- **Extrait cité**:
------------------------------
Le taux de survie des saumons de repeuplement diminue lorsqu'il y a beaucoup de frai de truites (23). Egglishaw et Shackley (1977) ont observé que le taux de mortalité des saumons sauvages durant leur première année était fonction de leur densité au début de la saison et, plus encore, de la densité combinée des saumons et des truites. Les taux de mortalité (M par jour) des saumons utilisés pour repeupler les affluents de la Tummel l'année suivant leur première saison de croissance étaient de 0,0014–0,0039, c'est-à-dire faibles par rapport à ceux des populations naturelles (22).

(iii) Croissance

La croissance des juvéniles est fonction de la densité des populations, des températures, des ressources alimentaires et de la présence d'autres poissons. Egglishaw et Shackley (1980) ont constaté que le poids moyen (Wo, g) des saumons utilisés pour repeupler un cours d'eau après la première année de croissance était inversement proportionnel à la densité de population (DoNo m2) et à la biomasse (B1, g m2) des saumons de plus d'un an présents dans le cours d'eau, ce qui donne la formule suivante: log10 Wo = 0,6584-0,0558 Do - 0,0352 B1. Le frai de saumon était plus gros. (moyenne 62 mm) dans une section dont on avait enlevé tous les poissons que dans une autre section contenant des truites et des saumoneaux (moyenne 52 mm) (23).
------------------------------
Enregistrements tirés d'une collecte de données:

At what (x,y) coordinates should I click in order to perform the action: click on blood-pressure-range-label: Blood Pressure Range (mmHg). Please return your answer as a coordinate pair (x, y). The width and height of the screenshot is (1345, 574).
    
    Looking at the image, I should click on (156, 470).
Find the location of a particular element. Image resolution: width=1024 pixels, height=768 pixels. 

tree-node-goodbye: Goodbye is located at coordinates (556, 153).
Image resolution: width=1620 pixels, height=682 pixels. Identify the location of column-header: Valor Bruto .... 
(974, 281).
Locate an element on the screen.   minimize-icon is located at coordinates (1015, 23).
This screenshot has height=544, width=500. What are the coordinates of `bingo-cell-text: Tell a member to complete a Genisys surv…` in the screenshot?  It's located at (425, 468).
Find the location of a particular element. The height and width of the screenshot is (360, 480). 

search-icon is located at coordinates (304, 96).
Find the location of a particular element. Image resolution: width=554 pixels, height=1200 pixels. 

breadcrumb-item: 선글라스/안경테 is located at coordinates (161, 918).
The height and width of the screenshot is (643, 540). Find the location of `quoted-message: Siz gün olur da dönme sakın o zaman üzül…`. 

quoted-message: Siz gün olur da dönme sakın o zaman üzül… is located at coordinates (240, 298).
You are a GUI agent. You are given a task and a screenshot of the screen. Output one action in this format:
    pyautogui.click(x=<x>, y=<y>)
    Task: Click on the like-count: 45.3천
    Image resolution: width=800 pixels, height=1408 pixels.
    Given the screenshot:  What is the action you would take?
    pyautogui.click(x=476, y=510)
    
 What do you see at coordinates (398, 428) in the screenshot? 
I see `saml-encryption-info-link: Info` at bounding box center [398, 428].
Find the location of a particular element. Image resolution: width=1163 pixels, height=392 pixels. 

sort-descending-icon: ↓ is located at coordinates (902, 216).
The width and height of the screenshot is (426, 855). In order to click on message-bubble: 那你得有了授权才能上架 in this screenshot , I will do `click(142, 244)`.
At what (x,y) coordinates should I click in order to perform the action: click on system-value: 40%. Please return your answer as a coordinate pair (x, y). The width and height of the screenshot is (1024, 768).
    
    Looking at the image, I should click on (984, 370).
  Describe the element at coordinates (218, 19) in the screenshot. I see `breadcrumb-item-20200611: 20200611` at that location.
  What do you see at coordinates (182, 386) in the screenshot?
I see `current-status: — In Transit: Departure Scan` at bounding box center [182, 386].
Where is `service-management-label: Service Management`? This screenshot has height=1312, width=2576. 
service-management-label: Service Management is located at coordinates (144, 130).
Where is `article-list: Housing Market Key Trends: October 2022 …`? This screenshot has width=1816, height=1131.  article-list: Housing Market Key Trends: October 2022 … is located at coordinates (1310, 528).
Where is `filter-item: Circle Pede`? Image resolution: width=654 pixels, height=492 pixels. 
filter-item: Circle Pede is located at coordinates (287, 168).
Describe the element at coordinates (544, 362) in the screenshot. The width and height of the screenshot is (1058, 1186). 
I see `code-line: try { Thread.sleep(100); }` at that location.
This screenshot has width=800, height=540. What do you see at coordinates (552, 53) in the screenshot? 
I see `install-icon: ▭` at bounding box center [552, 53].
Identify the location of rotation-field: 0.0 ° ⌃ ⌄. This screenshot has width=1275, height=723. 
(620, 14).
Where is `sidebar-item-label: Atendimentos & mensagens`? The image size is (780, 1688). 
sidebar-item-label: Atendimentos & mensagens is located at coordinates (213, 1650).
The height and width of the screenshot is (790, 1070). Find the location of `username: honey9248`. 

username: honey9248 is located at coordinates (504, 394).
------------------------------
- **Liste des tâches**:
1/ Recopiez mot pour mot la partie de l'extrait sur les saumons qui s'ouvre sur les mots contenant « La croissance des » et se termine par « 52 mm) (23). ».
2/ D'après l'extrait sur les saumons, de quoi dépend la croissance des juvéniles ?

- **Réponses attendues**:
1/
La croissance des juvéniles est fonction de la densité des populations, des températures, des ressources alimentaires et de la présence d'autres poissons. Egglishaw et Shackley (1980) ont constaté que le poids moyen (Wo, g) des saumons utilisés pour repeupler un cours d'eau après la première année de croissance était inversement proportionnel à la densité de population (DoNo m2) et à la biomasse (B1, g m2) des saumons de plus d'un an présents dans le cours d'eau, ce qui donne la formule suivante: log10 Wo = 0,6584-0,0558 Do - 0,0352 B1. Le frai de saumon était plus gros. (moyenne 62 mm) dans une section dont on avait enlevé tous les poissons que dans une autre section contenant des truites et des saumoneaux (moyenne 52 mm) (23).

2/ De la densité des populations, des températures, des ressources alimentaires et de la présence d'autres poissons.